Suddenly, from the doors of the theater, just behind the Trojans, emerges a chubby and cheerful fellow. Completely unconnected to the proceedings on the street, he is dressed in a cheap red satin Satan costume. Dancing in time to the music, he beckons to us, crowing delightedly, "Worship me! Worship me!"
But we are here neither for the Man of Steel nor the Prince of Darkness. We have come this morning to witness the consecration of the newest star on Hollywood's Walk of Fame. The "star" in question on this dull April morning is local radio personality Dan Avey, who will join the 2,000-plus others—from the greats to the somewhat-less-than-greats to the downright obscure—in that characteristic luncheon-meat-pink-against-lustrous-black-terrazzo-and-brass immortality. The Hollywood Chamber of Commerce, the organization that administers the Walk, has set up a steel barrier to separate those with a personal stake in the ceremony from the gawkers and hoi polloi.
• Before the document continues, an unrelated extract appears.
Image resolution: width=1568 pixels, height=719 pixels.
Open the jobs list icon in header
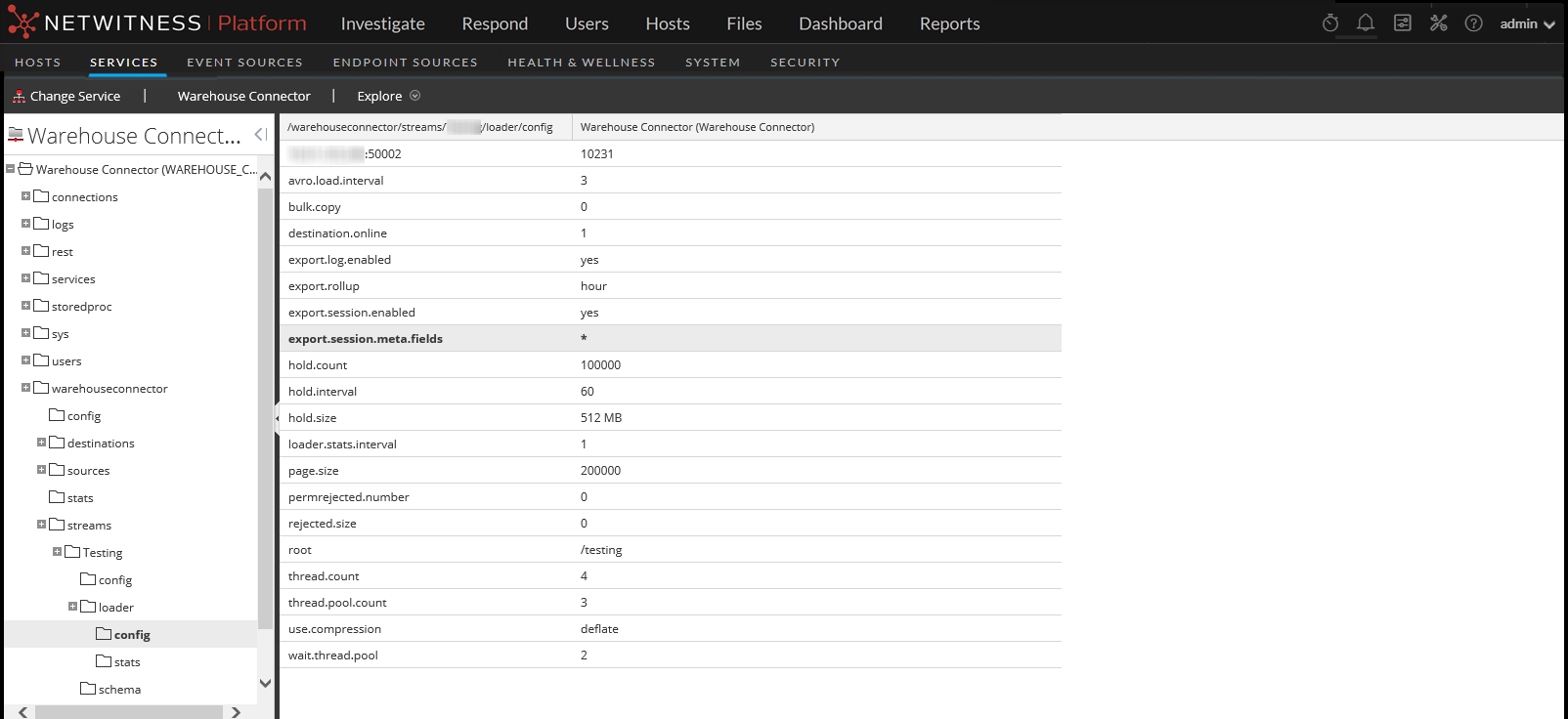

It is a hopeful gesture.
"It's almost like going to your own funeral," says Avey, after the brief tributes from fellow radio announcers. The star is unveiled. Avey's friends and family applaud. A local crazy snaps photos, his straw fedora banded with a braid of blue and white balloons—the kind birthday clowns twist into animal and flower shapes—and his ears sporting very large cubic zirconiums. He is trying to get a knot of puzzled German tourists to move out of the way, but he doesn't speak so much as squeak out high-pitched gibberish, which seems only to increase his frustration, as the Germans simply stare at him. Perplexed Northern Europeans—hereafter PNEs—turn out to be just one of the mainstays of the area, along with leafleting evangelicals, sex workers, harmless ambulant schizophrenics, and beat cops.
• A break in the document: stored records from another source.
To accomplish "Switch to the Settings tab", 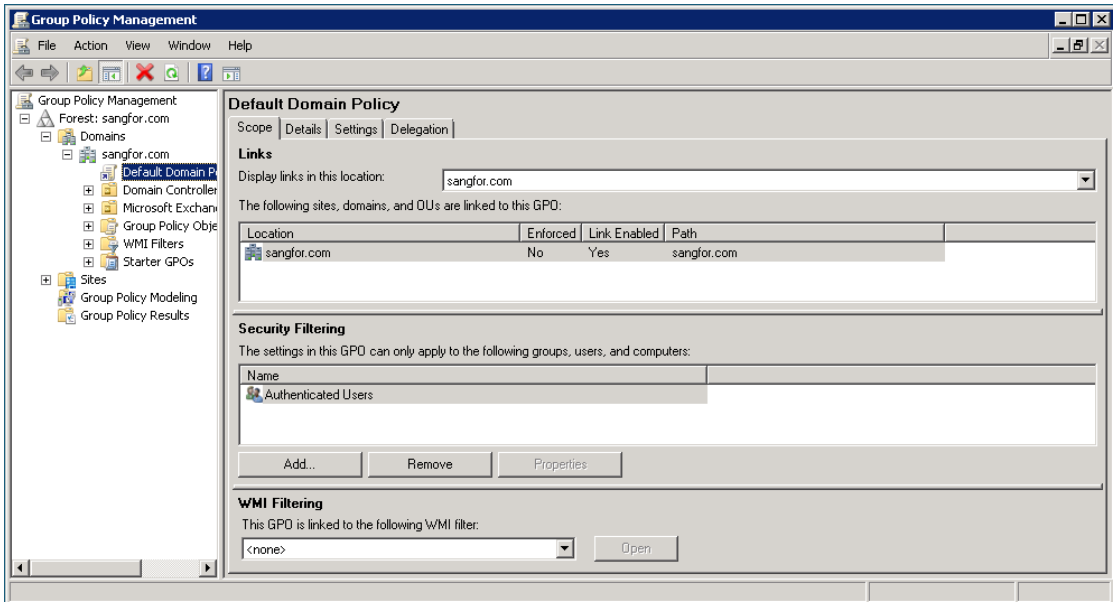I will click(x=356, y=129).
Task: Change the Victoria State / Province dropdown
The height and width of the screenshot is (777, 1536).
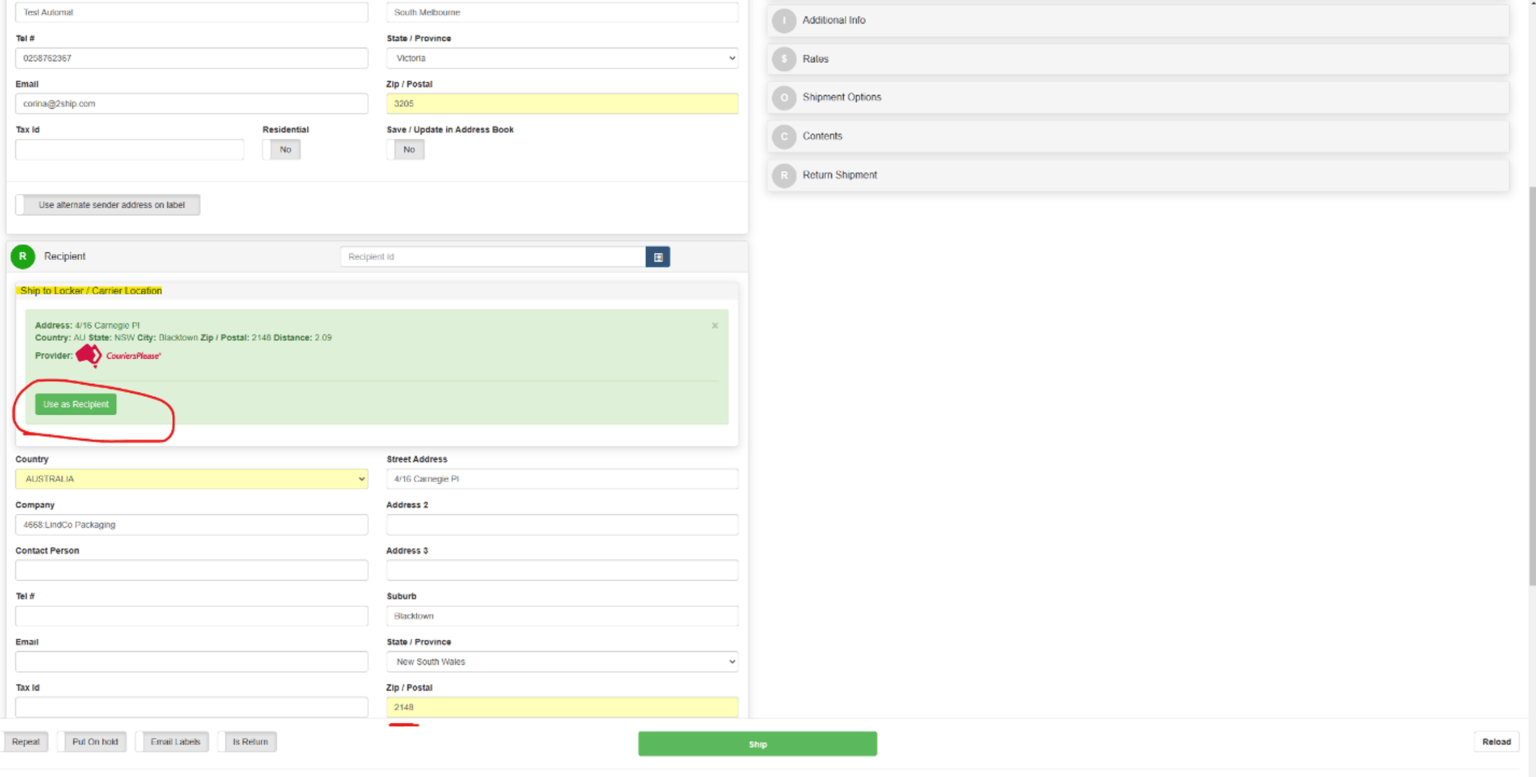Action: click(562, 58)
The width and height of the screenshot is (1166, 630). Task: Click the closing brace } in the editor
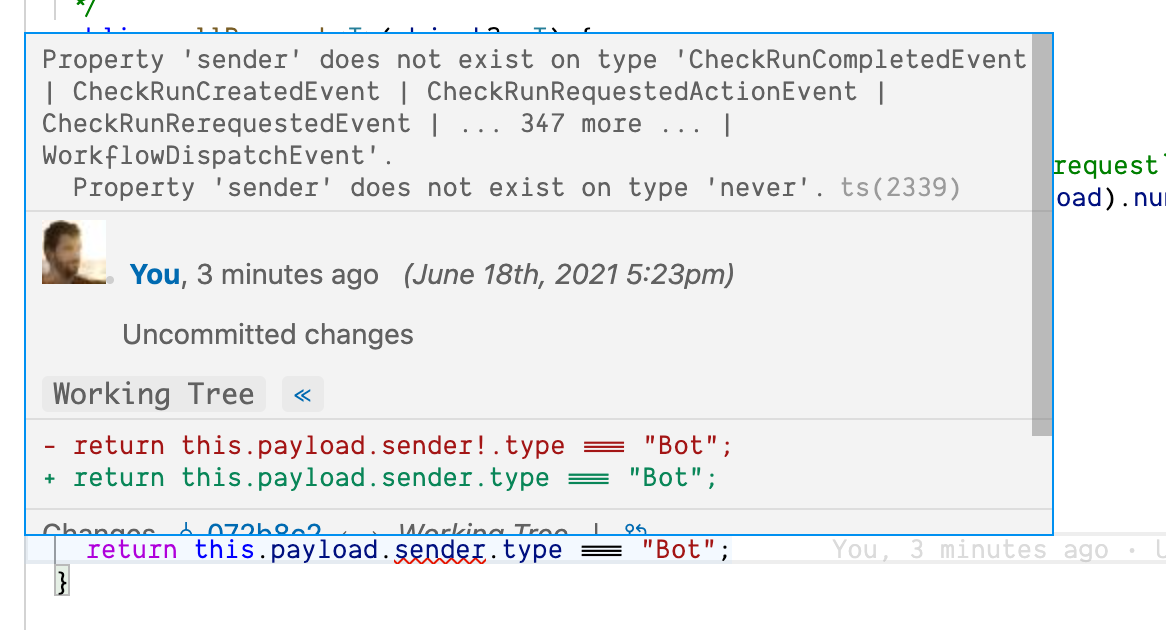tap(62, 580)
There are some places where an intrinsic melancholy might be reason enough to stay away, I suppose, although I can't think of any. I love Miss Havisham places, where a bloodied-but-unbowed nobility valiantly tries to maintain itself in the face of reality. See? they seem to be saying, I wasn't always like this! Even though Hollywood Boulevard recently underwent a major urban renewal—a charge led by the building of the Kodak Theatre Complex, current home to the Oscars and the American Idol finals—the neighborhood's dilapidated, honky-tonk charms are legion. They lie in the vestiges of its storied past, which endure obstinately: Grauman's Egyptian Theatre, currently the home of the American Cinematheque, with its sandstone forecourt and hieroglyphics, looking like something straight out of the Valley of the Kings; the polychrome plaster opulence of the El Capitan Theatre, restored and now owned by Disney; the affronted yet intact dignity of Marlene Dietrich's star, which sits perhaps for eternity in front of Greco's New York Pizzeria; similarly the star of June Havoc, baby sister to Gypsy Rose Lee, which welcomes shoppers to the rubber and fetish extravaganza of Pleasure's Treasures. Only a heartless ogre would fail to be touched by a protective affection for the weary imprecision of the store that announces, "Almost Everything $15 or Less." Hollywood Boulevard makes you want to take care of it.